Programme Leader and Course Leader, BA Jewellery Design.
Central Saint Martins
Caroline  Broadhead


Caroline started her career in jewellery. Over more than forty years, her work has evolved across the fields of the fine and applied arts, to create jewellery, textiles, furniture, three dimensional objects and drawings, and regular collaborations with choreographers producing installations for live performance.

She was awarded the Jerwood Prize for Applied Arts: Textiles in 1997 and was winner of the Textiles International Open in 2004. Her work is included in numerous public collections internationally.

A number of works have been made in historic buildings, such as the promenade performance, The Waiting Game, made with Angela Woodhouse, in Upnor Castle, Kent, 1997 and installations, Breathing space, York St Mary’s, 2005 and recently, Above Below in Bath Abbey, 2011. These works referenced and responded to the histories and circumstances of their surroundings.

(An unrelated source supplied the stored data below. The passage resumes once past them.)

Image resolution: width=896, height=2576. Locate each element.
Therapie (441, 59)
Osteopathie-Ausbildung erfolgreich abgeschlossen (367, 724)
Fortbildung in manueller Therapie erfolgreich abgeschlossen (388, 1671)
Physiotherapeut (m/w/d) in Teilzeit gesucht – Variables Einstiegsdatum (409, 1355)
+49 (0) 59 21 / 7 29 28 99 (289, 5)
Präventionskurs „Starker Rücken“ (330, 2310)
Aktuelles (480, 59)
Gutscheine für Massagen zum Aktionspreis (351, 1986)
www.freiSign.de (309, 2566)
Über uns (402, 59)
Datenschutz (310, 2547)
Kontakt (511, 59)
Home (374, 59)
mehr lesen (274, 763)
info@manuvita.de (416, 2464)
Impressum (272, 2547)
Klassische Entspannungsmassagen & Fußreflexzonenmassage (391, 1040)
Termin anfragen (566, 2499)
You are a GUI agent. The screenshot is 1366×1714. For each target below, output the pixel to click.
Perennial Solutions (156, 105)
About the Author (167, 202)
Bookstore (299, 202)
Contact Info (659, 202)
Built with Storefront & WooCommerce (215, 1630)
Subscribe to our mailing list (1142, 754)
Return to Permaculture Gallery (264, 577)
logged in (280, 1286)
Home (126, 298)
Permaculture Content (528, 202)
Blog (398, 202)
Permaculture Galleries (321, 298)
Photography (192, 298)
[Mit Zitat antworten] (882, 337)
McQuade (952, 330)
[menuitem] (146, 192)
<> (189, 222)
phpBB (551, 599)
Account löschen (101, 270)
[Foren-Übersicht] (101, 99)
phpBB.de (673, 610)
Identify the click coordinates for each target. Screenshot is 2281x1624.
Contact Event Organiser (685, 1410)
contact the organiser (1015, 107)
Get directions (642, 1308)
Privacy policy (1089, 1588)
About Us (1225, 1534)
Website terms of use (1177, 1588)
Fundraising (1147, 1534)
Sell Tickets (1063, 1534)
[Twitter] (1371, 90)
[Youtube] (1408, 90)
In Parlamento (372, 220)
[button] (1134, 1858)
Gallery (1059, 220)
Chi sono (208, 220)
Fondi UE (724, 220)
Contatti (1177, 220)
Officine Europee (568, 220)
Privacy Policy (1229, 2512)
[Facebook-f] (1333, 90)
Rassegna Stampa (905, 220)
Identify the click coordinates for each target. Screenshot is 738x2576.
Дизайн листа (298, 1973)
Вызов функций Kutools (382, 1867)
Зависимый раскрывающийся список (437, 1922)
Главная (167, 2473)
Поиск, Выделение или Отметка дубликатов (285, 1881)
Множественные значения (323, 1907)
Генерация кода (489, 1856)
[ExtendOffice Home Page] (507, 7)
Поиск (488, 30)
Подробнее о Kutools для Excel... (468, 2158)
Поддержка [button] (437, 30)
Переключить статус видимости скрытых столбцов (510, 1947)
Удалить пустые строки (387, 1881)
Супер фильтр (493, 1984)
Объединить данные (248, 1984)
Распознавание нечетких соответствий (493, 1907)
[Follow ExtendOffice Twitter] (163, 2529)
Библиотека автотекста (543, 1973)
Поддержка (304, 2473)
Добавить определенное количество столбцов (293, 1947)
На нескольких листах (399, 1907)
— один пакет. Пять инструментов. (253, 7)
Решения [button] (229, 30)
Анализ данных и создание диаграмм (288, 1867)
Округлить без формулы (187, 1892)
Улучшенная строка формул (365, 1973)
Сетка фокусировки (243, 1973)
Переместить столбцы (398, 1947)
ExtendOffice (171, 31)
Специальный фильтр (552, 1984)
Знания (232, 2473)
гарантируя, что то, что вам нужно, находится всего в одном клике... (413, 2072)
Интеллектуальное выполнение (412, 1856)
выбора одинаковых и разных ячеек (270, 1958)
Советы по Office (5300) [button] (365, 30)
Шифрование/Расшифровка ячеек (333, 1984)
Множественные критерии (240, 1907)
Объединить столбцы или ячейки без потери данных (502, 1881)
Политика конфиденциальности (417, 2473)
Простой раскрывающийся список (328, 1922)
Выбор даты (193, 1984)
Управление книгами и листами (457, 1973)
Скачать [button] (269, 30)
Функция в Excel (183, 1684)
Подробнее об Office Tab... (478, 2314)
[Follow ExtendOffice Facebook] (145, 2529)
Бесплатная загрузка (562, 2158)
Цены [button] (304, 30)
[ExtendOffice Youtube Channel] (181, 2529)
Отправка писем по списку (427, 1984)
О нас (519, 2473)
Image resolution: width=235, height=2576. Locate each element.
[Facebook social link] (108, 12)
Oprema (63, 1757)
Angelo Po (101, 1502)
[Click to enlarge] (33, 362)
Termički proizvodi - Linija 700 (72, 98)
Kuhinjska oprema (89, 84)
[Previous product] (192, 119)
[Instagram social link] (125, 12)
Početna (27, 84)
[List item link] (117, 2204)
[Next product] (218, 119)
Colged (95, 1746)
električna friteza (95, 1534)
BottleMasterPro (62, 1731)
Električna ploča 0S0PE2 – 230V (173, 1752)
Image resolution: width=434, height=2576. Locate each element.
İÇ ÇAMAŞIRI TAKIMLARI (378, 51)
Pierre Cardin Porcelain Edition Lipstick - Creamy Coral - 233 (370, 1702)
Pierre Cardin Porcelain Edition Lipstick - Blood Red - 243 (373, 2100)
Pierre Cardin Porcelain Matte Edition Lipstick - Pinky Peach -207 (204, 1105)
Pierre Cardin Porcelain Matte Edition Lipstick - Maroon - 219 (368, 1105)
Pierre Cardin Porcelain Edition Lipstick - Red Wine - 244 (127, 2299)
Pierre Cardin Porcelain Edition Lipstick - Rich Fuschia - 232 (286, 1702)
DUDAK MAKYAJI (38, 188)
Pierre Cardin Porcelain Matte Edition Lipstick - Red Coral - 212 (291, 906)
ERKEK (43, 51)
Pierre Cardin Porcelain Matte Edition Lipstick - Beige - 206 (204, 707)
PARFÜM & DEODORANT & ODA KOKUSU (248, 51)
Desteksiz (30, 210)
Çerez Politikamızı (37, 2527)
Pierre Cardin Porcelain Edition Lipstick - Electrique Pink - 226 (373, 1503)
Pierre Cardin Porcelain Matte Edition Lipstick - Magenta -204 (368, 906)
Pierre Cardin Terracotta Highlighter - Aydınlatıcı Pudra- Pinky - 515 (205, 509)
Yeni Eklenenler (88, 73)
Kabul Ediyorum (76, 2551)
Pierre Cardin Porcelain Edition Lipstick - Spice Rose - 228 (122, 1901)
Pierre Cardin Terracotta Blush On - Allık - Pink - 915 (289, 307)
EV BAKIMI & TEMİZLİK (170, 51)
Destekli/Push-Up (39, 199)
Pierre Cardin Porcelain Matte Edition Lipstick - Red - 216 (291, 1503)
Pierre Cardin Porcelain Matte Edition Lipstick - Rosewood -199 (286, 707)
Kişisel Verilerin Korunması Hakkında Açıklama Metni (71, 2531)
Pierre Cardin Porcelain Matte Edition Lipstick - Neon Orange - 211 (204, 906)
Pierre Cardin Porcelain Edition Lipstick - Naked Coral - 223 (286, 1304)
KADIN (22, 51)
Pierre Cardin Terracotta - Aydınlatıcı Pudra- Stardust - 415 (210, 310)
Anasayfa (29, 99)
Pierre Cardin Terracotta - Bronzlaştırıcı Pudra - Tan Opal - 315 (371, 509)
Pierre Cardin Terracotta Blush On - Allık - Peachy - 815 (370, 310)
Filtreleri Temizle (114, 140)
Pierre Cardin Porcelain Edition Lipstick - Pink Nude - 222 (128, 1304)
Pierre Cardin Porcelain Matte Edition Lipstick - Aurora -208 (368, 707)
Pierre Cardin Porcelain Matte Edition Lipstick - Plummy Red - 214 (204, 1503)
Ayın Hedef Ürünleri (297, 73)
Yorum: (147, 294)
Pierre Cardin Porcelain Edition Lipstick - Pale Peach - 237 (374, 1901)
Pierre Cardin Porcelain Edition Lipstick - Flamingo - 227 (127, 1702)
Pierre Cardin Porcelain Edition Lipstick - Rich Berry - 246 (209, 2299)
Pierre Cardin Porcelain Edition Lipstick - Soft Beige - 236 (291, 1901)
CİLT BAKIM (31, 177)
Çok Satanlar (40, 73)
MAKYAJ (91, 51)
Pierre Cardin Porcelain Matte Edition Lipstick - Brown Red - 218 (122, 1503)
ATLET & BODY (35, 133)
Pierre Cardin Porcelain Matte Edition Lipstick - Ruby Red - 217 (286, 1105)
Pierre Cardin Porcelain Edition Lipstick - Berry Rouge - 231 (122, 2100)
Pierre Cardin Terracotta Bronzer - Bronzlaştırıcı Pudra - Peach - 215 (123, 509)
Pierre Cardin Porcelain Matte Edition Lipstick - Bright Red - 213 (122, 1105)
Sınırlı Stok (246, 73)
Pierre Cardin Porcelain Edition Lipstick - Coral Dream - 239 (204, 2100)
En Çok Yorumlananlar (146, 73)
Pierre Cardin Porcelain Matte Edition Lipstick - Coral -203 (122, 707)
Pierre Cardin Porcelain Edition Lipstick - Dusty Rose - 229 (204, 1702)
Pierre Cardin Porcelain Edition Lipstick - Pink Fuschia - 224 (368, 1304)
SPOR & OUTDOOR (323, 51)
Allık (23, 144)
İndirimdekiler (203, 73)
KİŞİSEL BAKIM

In a journey outwards from the body, Caroline's work has evolved starting with the most personal of design objects – jewellery - making pieces to be worn next to the body, to be handled and changed by the handling. This gradually led to using clothing that followed or deviated from the human form, which were changed by handling and which acted as metaphor for a person. Later work explored outer extents of the body as seen through light, shadows and reflections. She is concerned with the boundaries of an individual; between inside and outside, public and private, this includes a sense of territory and personal space, presence and absence and the creation of a balance between substance and image.

Collaborations with choreographers in 1990 allowed her to explore her interest in the way objects inspire gestures in a more dynamic way, integrating design and movement in dance performances. Using space and boundaries between people, we develop atmospheres that elicit subjective, emotional responses.

Her continued interest in jewellery has led her to curate two shows about current practice: New Tradition, 1984, at the, then, British Crafts Centre, London and Then and Now, 2007, Marsden Woo Gallery, London.